LONDON: Lloyds Banking Group will set aside up to an extra 1.8 billion pounds ($2.2 billion) to settle mis-selling claims in Britain’s costliest consumer banking scandal, and said it was suspending its 2019 share buyback programme.
Banks are putting aside more money to pay claims against mis-sold payment protection insurance (PPI) following a rush of consumer enquiries about compensation ahead of the deadline on Aug. 29.
PPI policies were sold alongside a personal loan or mortgage to cover repayments if borrowers fell ill or lost jobs, but many were unsuitable.
The PPI saga has already cost lenders more than 36 billion pounds in payouts, with analysts estimating the final bill could top 50 billion pounds.
RBS said last week it faced additional costs of up to 900 million pounds, while Clydesdale Bank made a fresh 300-450 million pound provision.
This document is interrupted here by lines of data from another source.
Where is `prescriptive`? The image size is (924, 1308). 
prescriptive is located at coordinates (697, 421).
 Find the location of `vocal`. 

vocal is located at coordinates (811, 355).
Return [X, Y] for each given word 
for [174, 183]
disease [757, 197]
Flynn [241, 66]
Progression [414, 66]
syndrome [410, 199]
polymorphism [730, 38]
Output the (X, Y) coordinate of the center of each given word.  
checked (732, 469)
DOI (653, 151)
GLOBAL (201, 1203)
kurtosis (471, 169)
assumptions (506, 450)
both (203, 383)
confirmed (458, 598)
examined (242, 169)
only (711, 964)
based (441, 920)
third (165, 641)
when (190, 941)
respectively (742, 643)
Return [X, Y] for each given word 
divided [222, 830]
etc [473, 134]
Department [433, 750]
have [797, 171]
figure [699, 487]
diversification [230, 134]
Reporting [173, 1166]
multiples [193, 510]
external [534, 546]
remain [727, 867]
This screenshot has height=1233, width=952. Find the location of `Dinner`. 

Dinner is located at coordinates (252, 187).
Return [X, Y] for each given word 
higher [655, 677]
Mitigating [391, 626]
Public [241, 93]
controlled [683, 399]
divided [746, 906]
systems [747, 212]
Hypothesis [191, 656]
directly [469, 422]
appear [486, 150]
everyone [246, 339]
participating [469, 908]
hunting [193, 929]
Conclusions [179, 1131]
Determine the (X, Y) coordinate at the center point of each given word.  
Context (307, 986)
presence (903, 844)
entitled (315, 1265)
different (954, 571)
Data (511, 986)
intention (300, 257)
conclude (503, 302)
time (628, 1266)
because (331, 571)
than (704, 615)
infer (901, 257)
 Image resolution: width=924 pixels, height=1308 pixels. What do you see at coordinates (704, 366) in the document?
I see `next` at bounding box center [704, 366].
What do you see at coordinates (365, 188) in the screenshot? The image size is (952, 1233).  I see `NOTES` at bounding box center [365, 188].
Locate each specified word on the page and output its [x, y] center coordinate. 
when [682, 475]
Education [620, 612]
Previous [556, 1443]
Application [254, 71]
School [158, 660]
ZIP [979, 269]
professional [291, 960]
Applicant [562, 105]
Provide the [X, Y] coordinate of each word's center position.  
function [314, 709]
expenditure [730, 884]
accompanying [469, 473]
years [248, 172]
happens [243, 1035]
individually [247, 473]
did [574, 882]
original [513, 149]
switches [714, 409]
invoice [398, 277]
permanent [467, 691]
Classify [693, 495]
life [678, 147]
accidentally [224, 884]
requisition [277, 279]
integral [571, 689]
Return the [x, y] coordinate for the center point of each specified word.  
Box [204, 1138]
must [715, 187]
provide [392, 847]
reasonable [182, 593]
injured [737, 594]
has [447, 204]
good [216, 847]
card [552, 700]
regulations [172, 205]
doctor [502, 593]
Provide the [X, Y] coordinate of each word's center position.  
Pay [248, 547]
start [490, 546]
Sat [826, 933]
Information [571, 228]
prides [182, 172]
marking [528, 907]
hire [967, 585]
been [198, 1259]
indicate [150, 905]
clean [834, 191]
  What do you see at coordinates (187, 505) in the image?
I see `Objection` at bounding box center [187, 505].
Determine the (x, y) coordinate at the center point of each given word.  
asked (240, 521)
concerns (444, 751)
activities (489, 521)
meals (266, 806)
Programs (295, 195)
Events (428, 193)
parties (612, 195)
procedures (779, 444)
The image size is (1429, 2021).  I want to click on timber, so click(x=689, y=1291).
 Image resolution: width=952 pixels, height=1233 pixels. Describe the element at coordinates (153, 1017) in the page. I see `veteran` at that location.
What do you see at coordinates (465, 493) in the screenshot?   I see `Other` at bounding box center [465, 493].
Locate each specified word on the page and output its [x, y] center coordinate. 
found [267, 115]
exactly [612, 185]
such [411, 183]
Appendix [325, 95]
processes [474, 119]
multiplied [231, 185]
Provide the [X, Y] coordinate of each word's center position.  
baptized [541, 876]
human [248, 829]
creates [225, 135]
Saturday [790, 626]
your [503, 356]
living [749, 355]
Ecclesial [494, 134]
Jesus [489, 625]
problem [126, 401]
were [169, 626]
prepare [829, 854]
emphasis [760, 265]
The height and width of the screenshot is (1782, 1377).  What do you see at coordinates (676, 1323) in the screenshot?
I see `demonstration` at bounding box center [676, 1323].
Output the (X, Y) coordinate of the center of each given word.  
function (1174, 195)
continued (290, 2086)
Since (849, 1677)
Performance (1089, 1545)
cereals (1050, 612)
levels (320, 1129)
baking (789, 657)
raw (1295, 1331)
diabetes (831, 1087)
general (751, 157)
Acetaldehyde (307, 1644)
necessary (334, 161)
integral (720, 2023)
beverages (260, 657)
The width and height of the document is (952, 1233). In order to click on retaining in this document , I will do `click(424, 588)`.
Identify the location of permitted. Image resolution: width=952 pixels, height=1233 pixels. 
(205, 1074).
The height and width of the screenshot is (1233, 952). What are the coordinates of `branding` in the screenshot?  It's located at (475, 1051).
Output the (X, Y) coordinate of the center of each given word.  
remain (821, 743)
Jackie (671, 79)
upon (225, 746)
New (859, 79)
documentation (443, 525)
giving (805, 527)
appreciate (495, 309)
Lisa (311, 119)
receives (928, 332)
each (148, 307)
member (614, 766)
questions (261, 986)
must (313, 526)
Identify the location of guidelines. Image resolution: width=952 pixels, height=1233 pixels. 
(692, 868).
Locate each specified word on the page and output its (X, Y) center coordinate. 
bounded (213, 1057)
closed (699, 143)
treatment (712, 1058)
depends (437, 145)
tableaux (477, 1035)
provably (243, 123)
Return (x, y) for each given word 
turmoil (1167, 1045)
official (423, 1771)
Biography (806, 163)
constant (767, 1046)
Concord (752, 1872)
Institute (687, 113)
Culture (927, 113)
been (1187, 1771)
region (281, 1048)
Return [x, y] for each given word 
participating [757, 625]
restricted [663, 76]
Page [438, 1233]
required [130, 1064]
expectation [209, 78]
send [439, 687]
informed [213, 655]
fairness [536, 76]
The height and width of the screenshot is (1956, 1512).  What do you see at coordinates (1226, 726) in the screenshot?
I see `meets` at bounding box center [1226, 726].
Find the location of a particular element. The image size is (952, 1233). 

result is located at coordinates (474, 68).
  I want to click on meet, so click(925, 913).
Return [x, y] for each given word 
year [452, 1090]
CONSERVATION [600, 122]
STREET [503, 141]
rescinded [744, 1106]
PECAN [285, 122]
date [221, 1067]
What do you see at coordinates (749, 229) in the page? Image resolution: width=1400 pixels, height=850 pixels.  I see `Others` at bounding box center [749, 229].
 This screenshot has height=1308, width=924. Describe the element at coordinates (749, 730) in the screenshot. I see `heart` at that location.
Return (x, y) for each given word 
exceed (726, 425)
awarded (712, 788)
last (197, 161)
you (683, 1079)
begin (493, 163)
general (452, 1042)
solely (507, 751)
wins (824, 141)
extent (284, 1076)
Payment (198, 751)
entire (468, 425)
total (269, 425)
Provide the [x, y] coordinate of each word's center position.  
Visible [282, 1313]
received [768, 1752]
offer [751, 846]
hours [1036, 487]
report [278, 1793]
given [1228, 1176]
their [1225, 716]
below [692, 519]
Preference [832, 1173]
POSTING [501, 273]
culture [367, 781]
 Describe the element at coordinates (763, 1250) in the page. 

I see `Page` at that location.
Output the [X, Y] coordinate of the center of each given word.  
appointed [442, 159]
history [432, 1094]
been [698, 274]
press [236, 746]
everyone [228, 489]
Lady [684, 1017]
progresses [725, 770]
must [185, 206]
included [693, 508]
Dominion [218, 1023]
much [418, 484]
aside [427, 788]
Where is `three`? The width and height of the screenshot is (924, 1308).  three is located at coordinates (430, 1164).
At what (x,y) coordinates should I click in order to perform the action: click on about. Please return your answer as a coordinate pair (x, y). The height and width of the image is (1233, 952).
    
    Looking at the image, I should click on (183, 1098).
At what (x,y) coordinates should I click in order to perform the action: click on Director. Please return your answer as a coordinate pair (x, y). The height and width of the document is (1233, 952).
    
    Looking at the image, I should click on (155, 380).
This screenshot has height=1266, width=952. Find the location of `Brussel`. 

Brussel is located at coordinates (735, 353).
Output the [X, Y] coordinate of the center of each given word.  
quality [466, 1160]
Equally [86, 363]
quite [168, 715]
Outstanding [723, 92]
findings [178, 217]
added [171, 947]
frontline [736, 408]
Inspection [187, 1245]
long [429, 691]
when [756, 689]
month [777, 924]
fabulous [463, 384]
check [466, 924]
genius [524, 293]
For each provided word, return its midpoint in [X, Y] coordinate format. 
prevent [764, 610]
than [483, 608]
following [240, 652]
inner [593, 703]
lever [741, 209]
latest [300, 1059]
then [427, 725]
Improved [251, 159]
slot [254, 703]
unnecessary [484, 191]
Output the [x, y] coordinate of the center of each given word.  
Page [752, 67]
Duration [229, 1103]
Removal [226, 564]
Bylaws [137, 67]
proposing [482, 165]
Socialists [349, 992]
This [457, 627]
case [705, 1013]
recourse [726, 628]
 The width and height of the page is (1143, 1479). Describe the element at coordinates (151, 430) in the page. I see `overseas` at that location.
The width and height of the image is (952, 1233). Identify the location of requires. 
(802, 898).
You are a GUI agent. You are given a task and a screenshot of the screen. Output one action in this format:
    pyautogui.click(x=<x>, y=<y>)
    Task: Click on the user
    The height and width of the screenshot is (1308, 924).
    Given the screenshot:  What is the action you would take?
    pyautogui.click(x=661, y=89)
As Britain’s biggest domestic lender, Lloyds has been the most exposed to PPI and has already paid out more than 20 billion pounds.
LAST MINUTE CLAIMS
Lloyds said on Monday it had received 600,000-800,000 requests for information about PPI per week in August, well above its expectations of around 190,000 per week.
As a result, it expects to set aside a further 1.2-1.8 billion pounds in its third quarter results to cover payouts.
The bank’s shares fell more than 2% in early trading, before paring some losses to stand down 0.7% at 0920 GMT.
Lloyds also said it had received a claim submitted by the Insolvency Service’s Official Receiver on behalf of bankrupt consumers, pushing costs higher.
It added the charge would dent its profitability and scrapped guidance for a return on tangible equity of around 12% this year. It also warned the increase in its capital ratio in 2019 would be below its 170-200 basis points per annum guidance.
The lender made PPI provisions worth 650 million pounds in the first half of this year, meaning the total combined cost for 2019 could hit as much as 2.45 billion pounds, equivalent to 41% of its 6 billion pounds pretax profit last year. The bank set aside 750 million pounds for PPI in 2018.
Lloyds had been expected to make a further provision following its rivals’ moves, with analysts at KBW saying they had downgraded the bank last week partly due to the expected charge. KBW said the top end of the charge at 1.8 billion was marginally better than its worst case scenario.
Barclays could take a provision of up to 700 million pounds when it reports third quarter results on Oct. 25, KBW estimated based on provisions taken by the other banks.
A spokeswoman for Barclays declined to comment.
Lloyds was given some breathing space on capital in May, when regulators reduced its required core capital ratio to 12.5% from 13%, equating to around 1 billion pounds.
Lloyds is continuing to target paying a dividend and said it would make a decision on surplus capital at the end of the year.
Ian Gordon, analyst at Investec, said he believed Lloyds’ dividend for this year would be “perfectly safe” despite the forthcoming charge, but warned that if it came in at the upper end it would likely delay buybacks until March next year.